Our ancestors came by sea and found here natural havens for their craft. We still live on the sea and by it, using this same coastline as the childbed of our inheritance – the building of ships for the world and for ourselves.

The years before steam

Several nations have had their spell of preeminence at sea. The British tradition has been continuous.

We are proud enough of our great days of sail, but we are prouder still that most of the changes that a growing world demanded were made by our shipwrights and designers. To-day, we still make the pace in the design, construction and operation of ships for every purpose that the modern world requires.

The days of change

About the time that fast sailing ships were reaching their perfection, iron hulls were replacing wood. Sail’s rival in propulsion – the steam engine – was also gaining ground. In 1843, for example, the Great Britain, though built basically as a six-masted sailer, was fitted with a powerful steam engine and a single propeller. The Great Eastern, launched in 1858, and for many years the world’s greatest ship, was equipped with not only engines to drive her propeller but a paddle engine too.

By the late ’70’s steel was replacing iron in the hulls, and new types of machinery made steam propulsion more efficient and reliable. British industry was ready for the change and took the lead at once in building ships of steel.

Modern propulsion

Modern ship propulsion dates from 1897, when Sir Charles Parsons gate-crashed the Diamond Jubilee Naval Review with his experimental ship Turbinia and showed a clean pair of heels to the fastest of the Queen’s ships. This startling demonstration was the first time the performance of the steam turbine had been seen by a large and influential public. From that moment its development was rapid.

A more recent, though not universal, development is the introduction of electric propulsion, whereby the power of high-speed turbines is transmitted electrically to the propellers, which must turn comparatively slowly.

But the development of turbo-electric propulsion could not have happened without simultaneous development in three other fields. One was the change from coal to oil burning. Another was in metallurgical research, which produced materials that can retain their strength at the very high temperatures needed in the turbine. The third improvement has been in gearing. This was made possible by the development of machine tools to the pitch where they could cut metals with an accuracy of a thousandth of an inch.

Continuation of metallurgical and engineering progress such as this is going to establish the marine engine of the future – the combustion, or gas, turbine. Metallurgists have already found the necessary new materials that can retain their strength at the required temperatures, which are far higher than occur within a steam turbine.

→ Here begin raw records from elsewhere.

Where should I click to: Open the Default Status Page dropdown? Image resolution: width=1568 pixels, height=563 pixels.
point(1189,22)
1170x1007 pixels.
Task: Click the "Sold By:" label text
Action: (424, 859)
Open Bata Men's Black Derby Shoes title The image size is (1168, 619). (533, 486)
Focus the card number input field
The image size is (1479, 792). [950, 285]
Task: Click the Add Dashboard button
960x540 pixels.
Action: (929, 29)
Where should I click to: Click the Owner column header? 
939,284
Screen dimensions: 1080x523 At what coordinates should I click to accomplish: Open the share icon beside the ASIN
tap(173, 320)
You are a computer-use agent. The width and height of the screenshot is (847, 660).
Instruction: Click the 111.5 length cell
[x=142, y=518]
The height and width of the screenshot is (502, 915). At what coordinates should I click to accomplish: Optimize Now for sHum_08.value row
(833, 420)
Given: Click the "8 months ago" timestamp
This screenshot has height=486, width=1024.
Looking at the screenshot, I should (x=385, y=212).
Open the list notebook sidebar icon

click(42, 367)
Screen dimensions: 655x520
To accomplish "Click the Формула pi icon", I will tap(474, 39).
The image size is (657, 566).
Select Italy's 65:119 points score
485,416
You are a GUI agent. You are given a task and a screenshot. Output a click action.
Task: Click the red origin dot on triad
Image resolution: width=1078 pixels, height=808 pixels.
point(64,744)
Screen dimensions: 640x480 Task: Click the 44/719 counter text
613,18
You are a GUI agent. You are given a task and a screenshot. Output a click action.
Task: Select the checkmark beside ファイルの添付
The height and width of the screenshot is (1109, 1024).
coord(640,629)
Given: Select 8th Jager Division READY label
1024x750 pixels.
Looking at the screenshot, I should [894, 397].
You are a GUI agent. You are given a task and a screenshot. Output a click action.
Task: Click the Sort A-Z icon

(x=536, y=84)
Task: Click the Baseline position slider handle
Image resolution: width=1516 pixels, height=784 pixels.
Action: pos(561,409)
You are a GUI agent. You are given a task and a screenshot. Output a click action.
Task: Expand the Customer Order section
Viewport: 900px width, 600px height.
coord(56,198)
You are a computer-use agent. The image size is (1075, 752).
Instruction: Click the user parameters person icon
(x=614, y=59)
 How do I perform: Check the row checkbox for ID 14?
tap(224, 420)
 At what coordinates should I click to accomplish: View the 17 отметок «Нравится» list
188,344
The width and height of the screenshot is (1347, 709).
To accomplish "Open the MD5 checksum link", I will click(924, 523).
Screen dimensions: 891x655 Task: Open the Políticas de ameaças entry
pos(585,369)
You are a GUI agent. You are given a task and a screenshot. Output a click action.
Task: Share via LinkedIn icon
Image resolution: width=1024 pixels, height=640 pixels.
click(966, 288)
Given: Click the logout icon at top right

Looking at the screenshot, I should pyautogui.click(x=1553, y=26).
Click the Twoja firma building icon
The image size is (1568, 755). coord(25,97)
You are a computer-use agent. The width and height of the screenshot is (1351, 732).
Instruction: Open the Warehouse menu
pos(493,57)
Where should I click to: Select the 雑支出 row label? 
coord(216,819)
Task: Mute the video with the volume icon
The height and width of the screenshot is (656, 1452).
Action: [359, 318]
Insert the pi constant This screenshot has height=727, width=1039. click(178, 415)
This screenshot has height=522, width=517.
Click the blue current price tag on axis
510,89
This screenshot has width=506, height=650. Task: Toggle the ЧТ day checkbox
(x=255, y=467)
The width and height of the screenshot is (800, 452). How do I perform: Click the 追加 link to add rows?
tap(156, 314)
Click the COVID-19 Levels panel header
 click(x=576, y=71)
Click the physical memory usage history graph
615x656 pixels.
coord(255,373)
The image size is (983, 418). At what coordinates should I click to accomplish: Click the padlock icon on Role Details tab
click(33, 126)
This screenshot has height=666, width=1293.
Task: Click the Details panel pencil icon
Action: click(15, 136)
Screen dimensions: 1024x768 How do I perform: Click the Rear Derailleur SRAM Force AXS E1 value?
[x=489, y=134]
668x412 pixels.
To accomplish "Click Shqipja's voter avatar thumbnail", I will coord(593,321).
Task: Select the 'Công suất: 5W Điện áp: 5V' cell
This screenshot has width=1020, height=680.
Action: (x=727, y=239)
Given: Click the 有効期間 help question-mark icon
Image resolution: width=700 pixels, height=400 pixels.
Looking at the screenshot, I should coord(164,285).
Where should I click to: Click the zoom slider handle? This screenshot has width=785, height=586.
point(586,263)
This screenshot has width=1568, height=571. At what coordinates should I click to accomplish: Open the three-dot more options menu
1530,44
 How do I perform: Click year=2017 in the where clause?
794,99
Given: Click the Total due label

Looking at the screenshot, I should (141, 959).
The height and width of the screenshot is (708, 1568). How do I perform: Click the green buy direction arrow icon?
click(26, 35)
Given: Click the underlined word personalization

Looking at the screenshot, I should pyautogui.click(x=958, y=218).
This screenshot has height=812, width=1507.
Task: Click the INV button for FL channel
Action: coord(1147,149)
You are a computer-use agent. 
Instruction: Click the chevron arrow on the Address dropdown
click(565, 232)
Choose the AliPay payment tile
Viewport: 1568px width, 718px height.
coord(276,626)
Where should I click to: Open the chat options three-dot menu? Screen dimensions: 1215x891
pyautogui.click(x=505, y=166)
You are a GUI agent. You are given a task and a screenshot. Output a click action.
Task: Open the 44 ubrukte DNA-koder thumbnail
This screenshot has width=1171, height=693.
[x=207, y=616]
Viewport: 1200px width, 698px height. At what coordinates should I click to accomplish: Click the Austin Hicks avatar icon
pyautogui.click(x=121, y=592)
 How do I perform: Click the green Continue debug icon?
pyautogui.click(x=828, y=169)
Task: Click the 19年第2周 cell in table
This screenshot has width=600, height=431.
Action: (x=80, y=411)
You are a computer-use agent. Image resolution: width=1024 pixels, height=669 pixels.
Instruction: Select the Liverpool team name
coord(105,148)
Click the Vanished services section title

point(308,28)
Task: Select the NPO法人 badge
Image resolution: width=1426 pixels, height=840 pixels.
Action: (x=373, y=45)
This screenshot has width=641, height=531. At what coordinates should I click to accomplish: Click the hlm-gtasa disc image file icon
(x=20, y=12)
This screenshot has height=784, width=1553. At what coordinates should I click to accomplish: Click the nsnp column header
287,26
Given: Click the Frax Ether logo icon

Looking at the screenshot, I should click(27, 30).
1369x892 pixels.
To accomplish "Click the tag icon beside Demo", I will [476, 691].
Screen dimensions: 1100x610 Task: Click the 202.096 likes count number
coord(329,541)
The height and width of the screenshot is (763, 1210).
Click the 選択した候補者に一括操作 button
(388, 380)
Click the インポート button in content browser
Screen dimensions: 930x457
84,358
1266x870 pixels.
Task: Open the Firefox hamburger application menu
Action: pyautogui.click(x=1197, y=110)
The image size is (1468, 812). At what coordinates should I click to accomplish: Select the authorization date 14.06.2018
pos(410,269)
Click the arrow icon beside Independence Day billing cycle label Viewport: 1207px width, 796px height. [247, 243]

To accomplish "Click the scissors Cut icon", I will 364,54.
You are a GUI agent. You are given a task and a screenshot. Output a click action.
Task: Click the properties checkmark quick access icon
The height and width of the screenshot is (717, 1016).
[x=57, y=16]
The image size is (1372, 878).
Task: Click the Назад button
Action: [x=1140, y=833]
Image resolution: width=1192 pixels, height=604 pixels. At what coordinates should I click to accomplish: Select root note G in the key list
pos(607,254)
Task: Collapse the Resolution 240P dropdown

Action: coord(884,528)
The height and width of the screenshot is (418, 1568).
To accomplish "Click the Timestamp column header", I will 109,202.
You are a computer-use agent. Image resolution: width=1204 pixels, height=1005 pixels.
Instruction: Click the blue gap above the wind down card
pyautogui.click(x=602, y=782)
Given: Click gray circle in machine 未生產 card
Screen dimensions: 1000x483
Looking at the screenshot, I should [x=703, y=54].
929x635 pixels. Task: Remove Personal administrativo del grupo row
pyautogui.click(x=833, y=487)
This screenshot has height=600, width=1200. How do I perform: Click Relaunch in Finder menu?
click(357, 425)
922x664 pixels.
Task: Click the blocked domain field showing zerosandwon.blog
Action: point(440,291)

The displays of marine propelling machinery in this section also show the rival of the steam turbine – the modern heavy oil engine. This engine is the product of an original invention of Herbert Akroyd Stuart. After a period of development on the Continent, the lead in its design and manufacture came back to Britain, which is still ahead in making the propelling machinery for motor ships.


To look at propellers seem large, simple things, but their design and finish is far from being a simple job. All propellers for big ships are tailor-made for the one hull they must thrust through the water. Every dimension is precisely calculated, and the finish of the propeller, after it has been cast, is precision work.

In the designing of propellers, the pitch of the blade has to be varied along its length since the water does not flow past it uniformly. As no hull is precisely the same as another, these slight variations have to be worked out during trials with scale models in experimental tanks, such as the one demonstrated further on in this Pavilion.

There is still a number of propeller problems to which we do not know the answers. Two of these which are being investigated now are cavitation and “singing”. Cavitation is pitting caused by the attack of sea water. It ruins the precision work done in the finishing shops and cuts down efficiency. “Singing” propellers result from vibration in the blades. This is picked from the water by the hull and gives the ship an irritating sound-effect.

Building a ship

The great business and industry of building ships is shown in the central area of this Pavilion. So complex a story cannot be described in full; but the displays give a series of impressions of the more important events in the birth and growth of a new vessel.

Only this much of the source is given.